• [CONSIGNE]:
Répondez à ces questions d'après l'article ci-dessous sur le documentaire consacré à la génétique :
(a) À quelle occasion ce documentaire a-t-il été réalisé ?
(b) En quelle année et à quel endroit les savants ont-ils décidé de suspendre les recherches ?
(c) Selon le professeur François Jacob, qu'est-ce qui est généralement préférable à l'ignorance ?

• [EXTRAIT]:
──────────

Le Monde, 13 mars 1988

"QUI a peur de la génétique ? " Le titre est vendeur, mais fort heureusement trompeur. Même s'il s'appesantit parfois un peu trop sur les maux qui répandent la terreur, ce documentaire réalisé à l'occasion du centenaire de l'Institut Pasteur est tout sauf accrocheur et spectaculaire. Le risque était grand, pourtant. Lorsqu'elle s'attaque aux racines du vivant, la science déchaine des passions et réveille de vieilles peurs ancestrales. Après tout, l'enfer des tableaux de Bosch était fait de créatures hybrides, de monstres à tête humaine, résultats d'on ne sait quels croisements d'espèces... Au-delà du mythe, les savants eux-mêmes sont conscients du danger puisqu'ils décidèrent, en 1975, lors d'un congrès sur la côte ouest des Etats-Unis, de suspendre les recherches pour se laisser le temps de la réflexion.

Menaces d'épidémies sans remèdes provoquées par des bactéries manipulées lâchées dans la nature à la suite d'un accident, problèmes éthiques posés par les tests génétiques, qui pourront peut-être permettre non seulement de détecter les éventuelles anomalies d'un embryon, mais aussi d'en modifier la nature : tous ces risques, souvent rappelés, finissent parfois par masquer les applications concrètes, positives, de la génétique. C'est cette branche de la recherche qui a pourtant permis de comprendre, pour la première fois, la nature du cancer, et la lutte contre le SIDA se joue aussi à l'échelle moléculaire. " On ne peut jamais savoir où vont mener les recherches scientifiques, commente le professeur François Jacob. Croire qu'on peut garder ce qui est bon et rejeter ce qui est faux relève du mythe. La science n'est qu'une accumulation de connaissances, et la connaissance est généralement préférable à l'ignorance. A nous ensuite d'expliquer ce qui se passe pour que les citoyens ou leurs représentants puissent décider des applications de la science. " Informer pour que le public choisisse en connaissance de cause ; rendre des comptes pour justifier les sommes considérables investies dans la recherche scientifique : le savant n'a plus le choix ; il entre lui aussi dans l'ère de la communication.

──────────

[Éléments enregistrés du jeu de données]
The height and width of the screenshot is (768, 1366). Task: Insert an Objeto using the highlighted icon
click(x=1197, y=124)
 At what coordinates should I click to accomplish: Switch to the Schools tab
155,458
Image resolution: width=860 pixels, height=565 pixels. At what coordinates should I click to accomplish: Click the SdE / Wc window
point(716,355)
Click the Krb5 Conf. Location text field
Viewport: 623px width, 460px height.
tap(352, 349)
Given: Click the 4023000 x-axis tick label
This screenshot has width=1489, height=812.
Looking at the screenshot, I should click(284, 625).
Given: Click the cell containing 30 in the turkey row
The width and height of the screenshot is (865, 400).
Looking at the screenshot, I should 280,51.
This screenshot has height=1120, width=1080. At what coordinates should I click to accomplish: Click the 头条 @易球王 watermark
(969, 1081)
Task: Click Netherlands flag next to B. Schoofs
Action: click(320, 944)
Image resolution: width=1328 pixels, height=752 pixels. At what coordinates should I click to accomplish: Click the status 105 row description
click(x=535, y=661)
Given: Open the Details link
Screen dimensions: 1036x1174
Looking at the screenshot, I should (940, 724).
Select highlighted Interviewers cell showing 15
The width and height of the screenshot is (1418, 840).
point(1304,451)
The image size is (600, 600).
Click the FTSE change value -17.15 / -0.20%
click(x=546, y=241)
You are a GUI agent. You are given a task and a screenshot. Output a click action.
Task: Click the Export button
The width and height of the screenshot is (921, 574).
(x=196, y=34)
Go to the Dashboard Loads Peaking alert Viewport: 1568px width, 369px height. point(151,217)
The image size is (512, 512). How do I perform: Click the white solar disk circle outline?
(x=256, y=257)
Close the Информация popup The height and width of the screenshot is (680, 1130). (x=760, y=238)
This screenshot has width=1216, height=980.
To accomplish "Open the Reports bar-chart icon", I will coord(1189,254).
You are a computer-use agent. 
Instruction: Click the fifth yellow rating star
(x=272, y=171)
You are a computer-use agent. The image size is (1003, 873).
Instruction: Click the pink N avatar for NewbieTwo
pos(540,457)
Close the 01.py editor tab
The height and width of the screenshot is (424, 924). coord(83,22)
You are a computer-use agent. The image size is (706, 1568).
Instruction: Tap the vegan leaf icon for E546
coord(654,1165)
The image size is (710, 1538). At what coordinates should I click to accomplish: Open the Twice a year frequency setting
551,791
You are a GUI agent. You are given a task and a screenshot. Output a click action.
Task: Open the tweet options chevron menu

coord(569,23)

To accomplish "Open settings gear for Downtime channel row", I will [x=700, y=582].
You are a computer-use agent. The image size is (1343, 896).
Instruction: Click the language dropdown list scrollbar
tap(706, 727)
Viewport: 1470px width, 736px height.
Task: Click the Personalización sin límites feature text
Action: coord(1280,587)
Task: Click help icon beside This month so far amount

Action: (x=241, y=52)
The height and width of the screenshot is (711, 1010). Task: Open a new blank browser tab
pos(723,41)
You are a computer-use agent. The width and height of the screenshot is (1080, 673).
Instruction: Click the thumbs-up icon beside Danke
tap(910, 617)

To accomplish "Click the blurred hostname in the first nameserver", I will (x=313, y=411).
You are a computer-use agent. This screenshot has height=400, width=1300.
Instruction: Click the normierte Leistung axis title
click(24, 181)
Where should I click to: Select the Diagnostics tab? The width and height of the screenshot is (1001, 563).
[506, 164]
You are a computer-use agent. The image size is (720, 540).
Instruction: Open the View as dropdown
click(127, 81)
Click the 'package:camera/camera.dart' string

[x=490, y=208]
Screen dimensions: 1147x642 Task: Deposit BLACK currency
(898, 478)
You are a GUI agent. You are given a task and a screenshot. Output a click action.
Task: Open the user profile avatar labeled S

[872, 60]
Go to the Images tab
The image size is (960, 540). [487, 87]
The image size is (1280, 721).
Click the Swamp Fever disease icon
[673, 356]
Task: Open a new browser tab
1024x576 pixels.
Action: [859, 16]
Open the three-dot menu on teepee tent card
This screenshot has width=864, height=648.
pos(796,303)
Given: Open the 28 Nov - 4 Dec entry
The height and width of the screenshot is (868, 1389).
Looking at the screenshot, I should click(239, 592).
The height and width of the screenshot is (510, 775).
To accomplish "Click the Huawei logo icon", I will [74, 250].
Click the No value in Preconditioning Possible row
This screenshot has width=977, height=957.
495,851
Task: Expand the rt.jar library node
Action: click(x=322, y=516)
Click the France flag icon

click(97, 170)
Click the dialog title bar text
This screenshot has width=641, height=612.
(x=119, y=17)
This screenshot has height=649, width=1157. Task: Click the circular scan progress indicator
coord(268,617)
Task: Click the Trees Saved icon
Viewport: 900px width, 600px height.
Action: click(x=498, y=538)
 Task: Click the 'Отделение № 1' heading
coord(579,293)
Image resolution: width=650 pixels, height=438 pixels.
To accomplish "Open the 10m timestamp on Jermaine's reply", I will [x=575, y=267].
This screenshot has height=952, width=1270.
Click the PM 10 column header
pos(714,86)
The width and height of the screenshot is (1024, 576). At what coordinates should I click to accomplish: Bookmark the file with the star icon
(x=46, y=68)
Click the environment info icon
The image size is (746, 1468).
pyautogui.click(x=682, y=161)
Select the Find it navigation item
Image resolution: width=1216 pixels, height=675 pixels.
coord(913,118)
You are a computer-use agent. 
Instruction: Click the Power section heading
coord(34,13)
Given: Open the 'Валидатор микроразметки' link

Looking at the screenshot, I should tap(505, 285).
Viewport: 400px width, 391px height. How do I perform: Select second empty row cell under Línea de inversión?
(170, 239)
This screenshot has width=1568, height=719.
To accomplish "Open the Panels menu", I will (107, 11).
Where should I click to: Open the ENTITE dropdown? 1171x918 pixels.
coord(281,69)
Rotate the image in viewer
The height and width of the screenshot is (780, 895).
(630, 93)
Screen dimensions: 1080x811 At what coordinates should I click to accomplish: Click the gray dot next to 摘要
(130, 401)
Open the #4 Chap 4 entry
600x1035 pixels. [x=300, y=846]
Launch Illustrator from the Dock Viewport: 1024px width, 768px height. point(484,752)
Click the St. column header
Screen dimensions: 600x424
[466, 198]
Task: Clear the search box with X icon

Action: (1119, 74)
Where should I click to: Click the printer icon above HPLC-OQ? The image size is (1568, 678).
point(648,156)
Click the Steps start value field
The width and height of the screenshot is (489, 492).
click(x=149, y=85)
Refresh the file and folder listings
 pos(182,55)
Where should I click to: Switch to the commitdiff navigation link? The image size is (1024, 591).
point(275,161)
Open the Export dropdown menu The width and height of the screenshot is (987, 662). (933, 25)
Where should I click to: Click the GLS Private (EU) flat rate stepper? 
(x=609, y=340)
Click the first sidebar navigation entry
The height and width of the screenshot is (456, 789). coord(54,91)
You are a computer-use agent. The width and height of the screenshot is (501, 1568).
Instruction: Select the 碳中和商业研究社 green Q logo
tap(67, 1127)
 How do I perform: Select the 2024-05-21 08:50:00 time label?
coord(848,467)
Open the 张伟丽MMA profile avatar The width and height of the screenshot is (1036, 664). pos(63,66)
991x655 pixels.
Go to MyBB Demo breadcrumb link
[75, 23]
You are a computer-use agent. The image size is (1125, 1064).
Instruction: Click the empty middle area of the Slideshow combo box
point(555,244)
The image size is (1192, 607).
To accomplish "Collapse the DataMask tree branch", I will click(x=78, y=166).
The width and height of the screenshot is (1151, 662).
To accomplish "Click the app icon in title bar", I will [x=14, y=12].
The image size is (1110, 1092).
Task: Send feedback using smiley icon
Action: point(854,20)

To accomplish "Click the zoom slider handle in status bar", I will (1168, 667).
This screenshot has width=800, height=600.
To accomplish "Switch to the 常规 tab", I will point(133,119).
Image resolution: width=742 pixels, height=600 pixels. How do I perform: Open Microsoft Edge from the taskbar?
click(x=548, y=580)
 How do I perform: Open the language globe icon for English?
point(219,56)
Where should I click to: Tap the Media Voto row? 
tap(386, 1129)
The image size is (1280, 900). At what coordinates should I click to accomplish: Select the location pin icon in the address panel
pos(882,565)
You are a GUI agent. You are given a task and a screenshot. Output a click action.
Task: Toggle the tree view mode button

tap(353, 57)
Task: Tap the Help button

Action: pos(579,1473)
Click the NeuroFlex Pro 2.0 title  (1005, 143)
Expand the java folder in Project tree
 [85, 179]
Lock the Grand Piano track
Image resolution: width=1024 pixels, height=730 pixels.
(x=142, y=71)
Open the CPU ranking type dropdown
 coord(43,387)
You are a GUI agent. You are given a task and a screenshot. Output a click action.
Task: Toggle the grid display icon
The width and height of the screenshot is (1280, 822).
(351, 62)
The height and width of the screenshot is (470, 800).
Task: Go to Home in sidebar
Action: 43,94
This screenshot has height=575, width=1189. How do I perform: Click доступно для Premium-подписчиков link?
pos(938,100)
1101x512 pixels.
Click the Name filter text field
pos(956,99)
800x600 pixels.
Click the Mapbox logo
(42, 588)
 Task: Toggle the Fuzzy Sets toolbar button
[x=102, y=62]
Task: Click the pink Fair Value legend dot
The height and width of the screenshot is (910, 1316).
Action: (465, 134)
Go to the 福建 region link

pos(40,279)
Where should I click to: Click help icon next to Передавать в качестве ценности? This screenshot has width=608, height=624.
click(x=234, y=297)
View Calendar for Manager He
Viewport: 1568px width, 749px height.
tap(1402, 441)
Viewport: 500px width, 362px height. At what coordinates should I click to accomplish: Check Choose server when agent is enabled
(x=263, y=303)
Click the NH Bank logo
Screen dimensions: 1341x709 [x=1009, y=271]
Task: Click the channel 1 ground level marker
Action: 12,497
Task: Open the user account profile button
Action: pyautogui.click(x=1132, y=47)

──────────

• [RÉPONSE]:
(a) À l'occasion du centenaire de l'Institut Pasteur.
(b) En 1975, lors d'un congrès sur la côte ouest des États-Unis.
(c) La connaissance.